Work item — From the entries that follow, copy exactly the lines beginning at the line holding "Click the info icon in the note banner" and continuing through the line holding "Disable Seams display checkbox".

Dataset content —
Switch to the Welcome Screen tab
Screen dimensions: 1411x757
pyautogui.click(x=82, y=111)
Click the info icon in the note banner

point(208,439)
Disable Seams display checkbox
---
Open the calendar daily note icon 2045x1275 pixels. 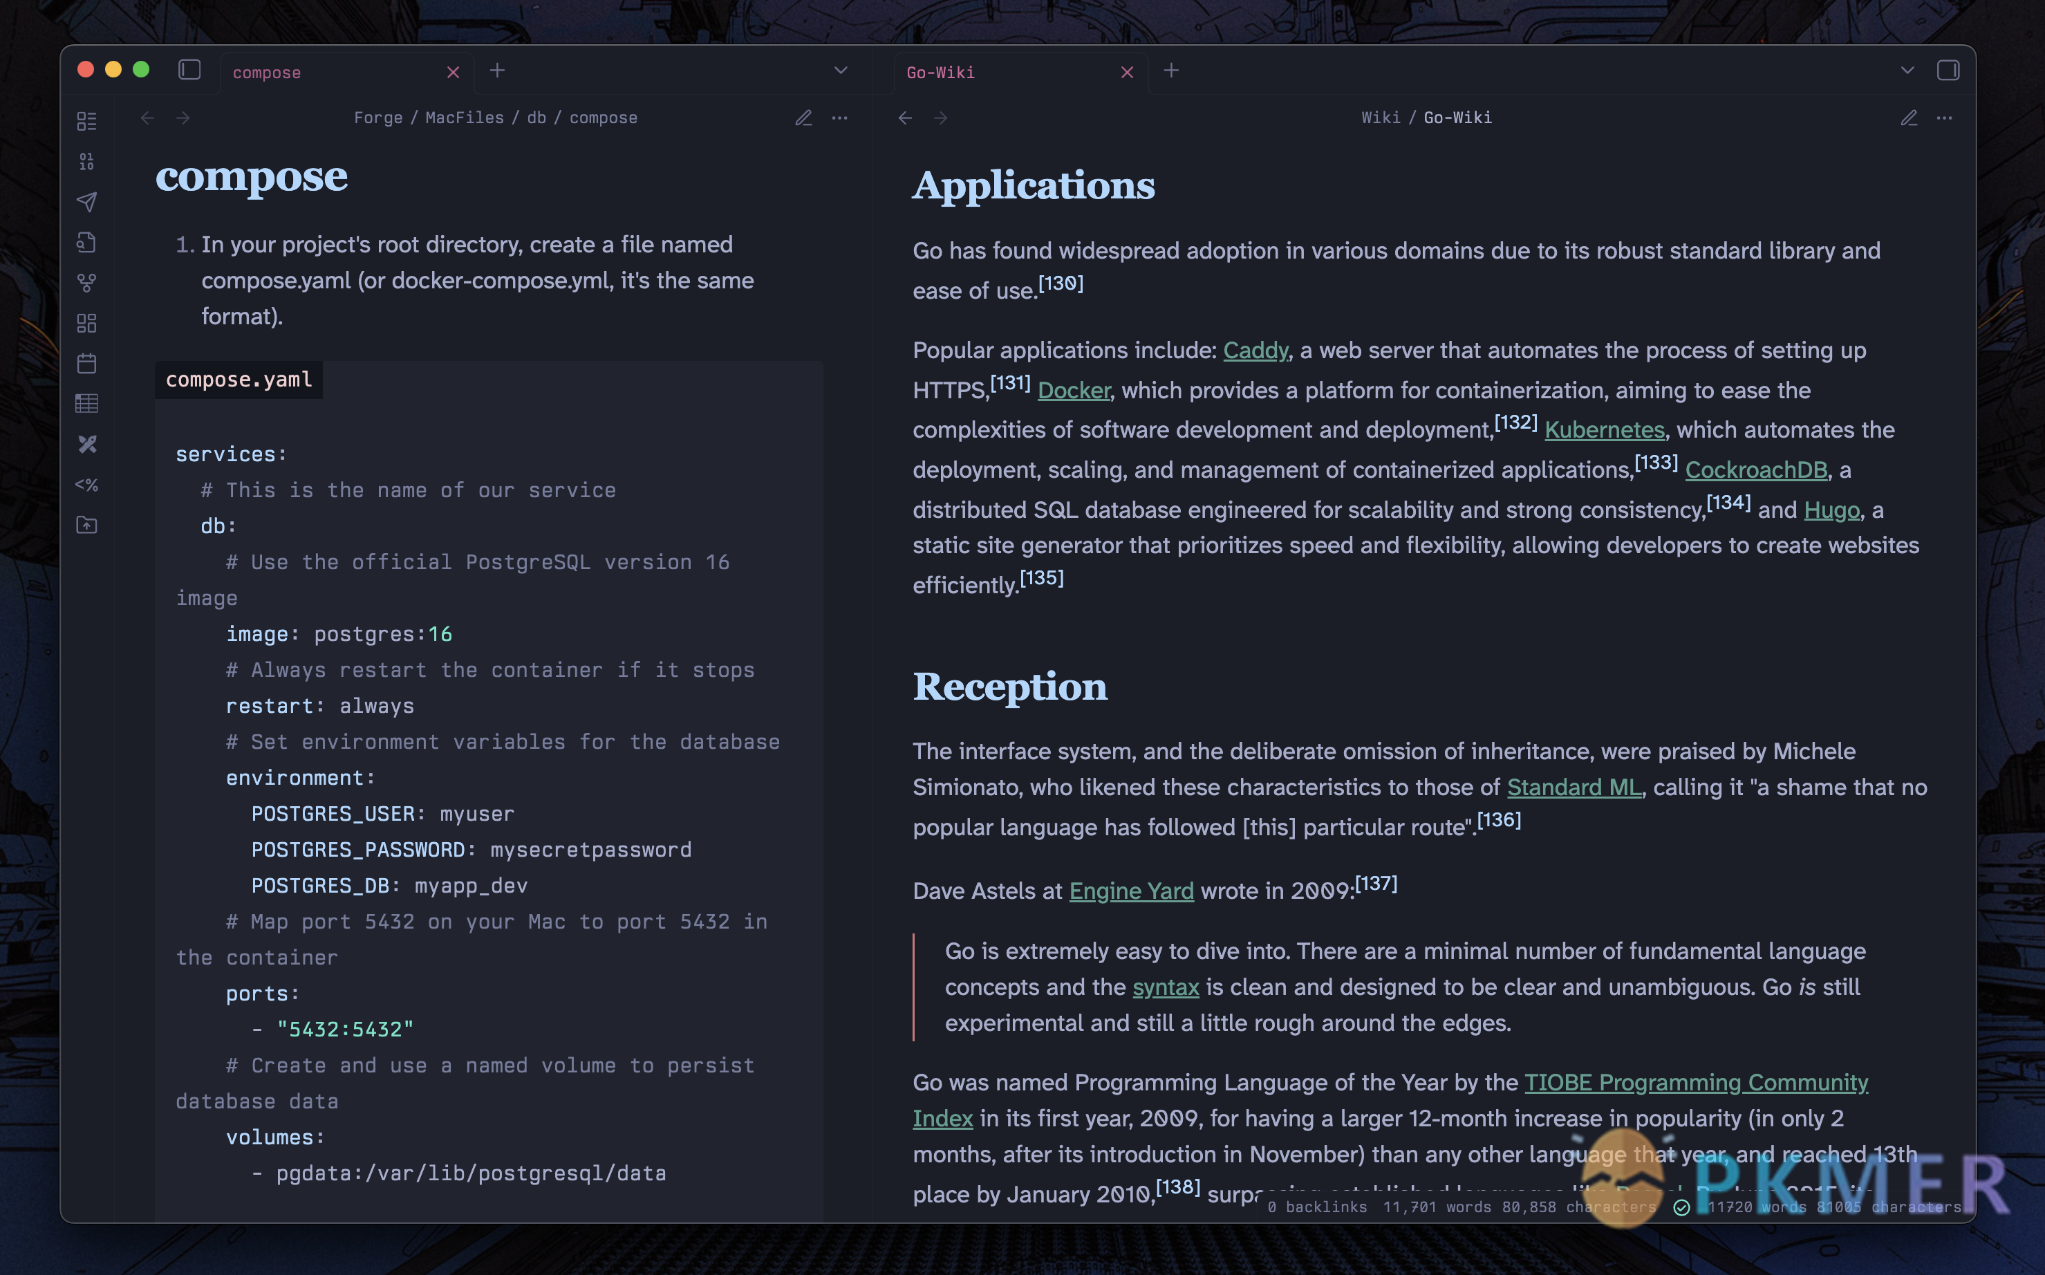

Response box —
Click the info icon in the note banner

point(208,439)
Disable Seams display checkbox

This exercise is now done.